- [Selected excerpt]
______________________________
Observing frames are a combination of an observer place, and an specific time of observation. More...

Classes
struct	novas_frame
	A set of parameters that uniquely define the place and time of observation. More...
struct	novas_matrix
	A 3x3 matrix for coordinate transformations. More...
struct	novas_transform
	A transformation between two astronomical coordinate systems for the same observer location and time. More...

Macros
#define	NOVAS_FRAME_INIT
	Empty initializer for novas_frame.
#define	NOVAS_TRANSFORM_INIT
	Empty initializer for NOVAS_TRANSFORM.

Typedefs
typedef struct novas_frame	novas_frame
	A set of parameters that uniquely define the place and time of observation.
typedef struct novas_matrix	novas_matrix
	A 3x3 matrix for coordinate transformations.
typedef struct novas_transform	novas_transform
	A transformation between two astronomical coordinate systems for the same observer location and time.

Enumerations
enum	novas_accuracy { NOVAS_FULL_ACCURACY = 0 , NOVAS_REDUCED_ACCURACY }
	Constants to control the precision of NOVAS nutation calculations. More...

Functions
int	novas_change_observer (const novas_frame orig, const observer obs, novas_frame *out)
	Change the observer location for an observing frame.
int	novas_invert_transform (const novas_transform transform, novas_transform inverse)
	Inverts a novas coordinate transformation matrix.
int	novas_make_frame (enum novas_accuracy accuracy, const observer obs, const novas_timespec time, double xp, double yp, novas_frame *frame)
	Sets up a observing frame for a specific observer location, time of observation, and accuracy requirement.
int	novas_make_transform (const novas_frame frame, enum novas_reference_system from_system, enum novas_reference_system to_system, novas_transform transform)
	Calculates a transformation matrix that can be used to convert positions and velocities from one coordinate reference system to another.

Detailed Description

Observing frames are a combination of an observer place, and an specific time of observation.

SuperNOVAS observing frames are not to be confused with coordinate reference frames, even if the two do have aspects in common. Here, a frame provides a topological snapshot of apparent places of all sources on the sky, as well as their geometric locations and velocities in 3D space – without imposing a particular coordinate system on them. So, while a coordinate reference frame (such as ICRF) implies a particular choice of a coordinate system, a SuperNOVAS observing frame is essentially coordinate-system independent in nature.
______________________________
- [Job] Name every function listed under the "Functions" heading in the observing frames documentation above.

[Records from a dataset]
______________________________
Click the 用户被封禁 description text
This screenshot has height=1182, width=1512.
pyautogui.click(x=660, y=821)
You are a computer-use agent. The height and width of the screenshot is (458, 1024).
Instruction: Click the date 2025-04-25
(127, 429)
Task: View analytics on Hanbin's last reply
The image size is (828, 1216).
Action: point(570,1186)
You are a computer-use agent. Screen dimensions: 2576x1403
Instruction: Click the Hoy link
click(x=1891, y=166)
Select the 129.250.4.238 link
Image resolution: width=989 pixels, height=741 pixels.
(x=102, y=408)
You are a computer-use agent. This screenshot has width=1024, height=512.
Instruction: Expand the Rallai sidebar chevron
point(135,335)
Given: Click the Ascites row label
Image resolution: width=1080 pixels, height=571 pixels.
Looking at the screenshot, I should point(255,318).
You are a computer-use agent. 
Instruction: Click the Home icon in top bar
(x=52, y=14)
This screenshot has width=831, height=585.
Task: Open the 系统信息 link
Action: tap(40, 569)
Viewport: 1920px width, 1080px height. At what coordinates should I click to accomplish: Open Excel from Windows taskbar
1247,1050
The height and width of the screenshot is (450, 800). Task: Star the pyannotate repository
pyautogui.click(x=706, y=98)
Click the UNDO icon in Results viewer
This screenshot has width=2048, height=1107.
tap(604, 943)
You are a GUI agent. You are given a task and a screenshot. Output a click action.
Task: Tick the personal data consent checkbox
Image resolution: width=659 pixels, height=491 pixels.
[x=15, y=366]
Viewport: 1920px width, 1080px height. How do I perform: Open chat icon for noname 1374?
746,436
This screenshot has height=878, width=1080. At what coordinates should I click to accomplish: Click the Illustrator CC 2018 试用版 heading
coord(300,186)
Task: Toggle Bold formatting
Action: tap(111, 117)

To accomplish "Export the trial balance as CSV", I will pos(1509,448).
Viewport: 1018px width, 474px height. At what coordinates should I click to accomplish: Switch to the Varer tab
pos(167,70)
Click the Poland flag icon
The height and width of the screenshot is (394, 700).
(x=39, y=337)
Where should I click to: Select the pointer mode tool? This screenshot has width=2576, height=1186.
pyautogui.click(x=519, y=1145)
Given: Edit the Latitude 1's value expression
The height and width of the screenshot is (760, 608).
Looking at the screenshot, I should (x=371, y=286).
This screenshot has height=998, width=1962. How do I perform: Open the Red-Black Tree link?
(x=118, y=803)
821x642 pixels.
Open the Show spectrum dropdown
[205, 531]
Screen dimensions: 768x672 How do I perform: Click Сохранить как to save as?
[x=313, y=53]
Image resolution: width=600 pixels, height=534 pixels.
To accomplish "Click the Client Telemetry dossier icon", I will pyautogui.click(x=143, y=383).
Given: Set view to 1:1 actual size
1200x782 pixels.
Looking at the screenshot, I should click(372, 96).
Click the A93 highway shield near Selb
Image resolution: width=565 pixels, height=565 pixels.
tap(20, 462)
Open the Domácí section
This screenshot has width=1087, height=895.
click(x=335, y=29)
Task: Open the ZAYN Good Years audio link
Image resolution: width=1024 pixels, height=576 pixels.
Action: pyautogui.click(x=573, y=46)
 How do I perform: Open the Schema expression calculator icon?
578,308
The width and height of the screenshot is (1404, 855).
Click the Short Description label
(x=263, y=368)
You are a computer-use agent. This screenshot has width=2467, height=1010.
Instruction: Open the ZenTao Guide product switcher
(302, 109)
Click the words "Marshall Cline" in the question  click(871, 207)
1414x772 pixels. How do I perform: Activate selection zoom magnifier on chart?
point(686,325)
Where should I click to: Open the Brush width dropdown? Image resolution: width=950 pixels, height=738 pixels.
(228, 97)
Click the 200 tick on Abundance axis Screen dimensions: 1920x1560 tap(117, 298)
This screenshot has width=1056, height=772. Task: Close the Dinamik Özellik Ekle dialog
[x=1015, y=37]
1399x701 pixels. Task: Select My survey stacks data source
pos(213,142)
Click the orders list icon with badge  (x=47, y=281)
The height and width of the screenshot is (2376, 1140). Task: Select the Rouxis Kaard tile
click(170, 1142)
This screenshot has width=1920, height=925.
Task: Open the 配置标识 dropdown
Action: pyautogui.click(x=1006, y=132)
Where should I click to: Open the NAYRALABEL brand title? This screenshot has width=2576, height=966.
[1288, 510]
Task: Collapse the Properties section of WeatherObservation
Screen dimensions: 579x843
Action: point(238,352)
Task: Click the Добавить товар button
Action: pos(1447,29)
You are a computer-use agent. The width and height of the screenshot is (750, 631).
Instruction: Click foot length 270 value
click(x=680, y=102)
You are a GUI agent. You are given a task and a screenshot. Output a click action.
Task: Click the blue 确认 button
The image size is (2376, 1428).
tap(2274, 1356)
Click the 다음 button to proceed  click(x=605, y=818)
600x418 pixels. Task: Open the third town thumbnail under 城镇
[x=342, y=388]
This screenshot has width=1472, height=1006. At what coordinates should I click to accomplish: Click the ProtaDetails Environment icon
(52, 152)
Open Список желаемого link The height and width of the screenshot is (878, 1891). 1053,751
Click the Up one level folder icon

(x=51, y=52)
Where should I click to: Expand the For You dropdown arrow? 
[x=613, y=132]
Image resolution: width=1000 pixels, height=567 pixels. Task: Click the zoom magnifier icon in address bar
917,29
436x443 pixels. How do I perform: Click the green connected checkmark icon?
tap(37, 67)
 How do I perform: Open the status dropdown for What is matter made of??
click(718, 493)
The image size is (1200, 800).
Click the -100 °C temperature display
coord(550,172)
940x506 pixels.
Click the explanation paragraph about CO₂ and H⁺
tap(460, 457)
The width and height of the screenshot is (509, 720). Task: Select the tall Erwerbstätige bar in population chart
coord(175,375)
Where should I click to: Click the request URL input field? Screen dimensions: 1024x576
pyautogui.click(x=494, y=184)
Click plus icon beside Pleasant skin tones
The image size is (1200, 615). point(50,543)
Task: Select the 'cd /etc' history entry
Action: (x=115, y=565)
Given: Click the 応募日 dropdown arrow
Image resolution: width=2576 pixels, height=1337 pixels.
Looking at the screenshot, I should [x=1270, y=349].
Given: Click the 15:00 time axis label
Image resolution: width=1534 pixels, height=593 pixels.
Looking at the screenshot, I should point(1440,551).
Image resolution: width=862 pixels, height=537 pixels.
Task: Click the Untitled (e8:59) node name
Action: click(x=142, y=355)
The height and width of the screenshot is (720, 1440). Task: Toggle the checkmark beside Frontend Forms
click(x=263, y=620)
______________________________
- [Output for this task] novas_change_observer, novas_invert_transform, novas_make_frame, novas_make_transform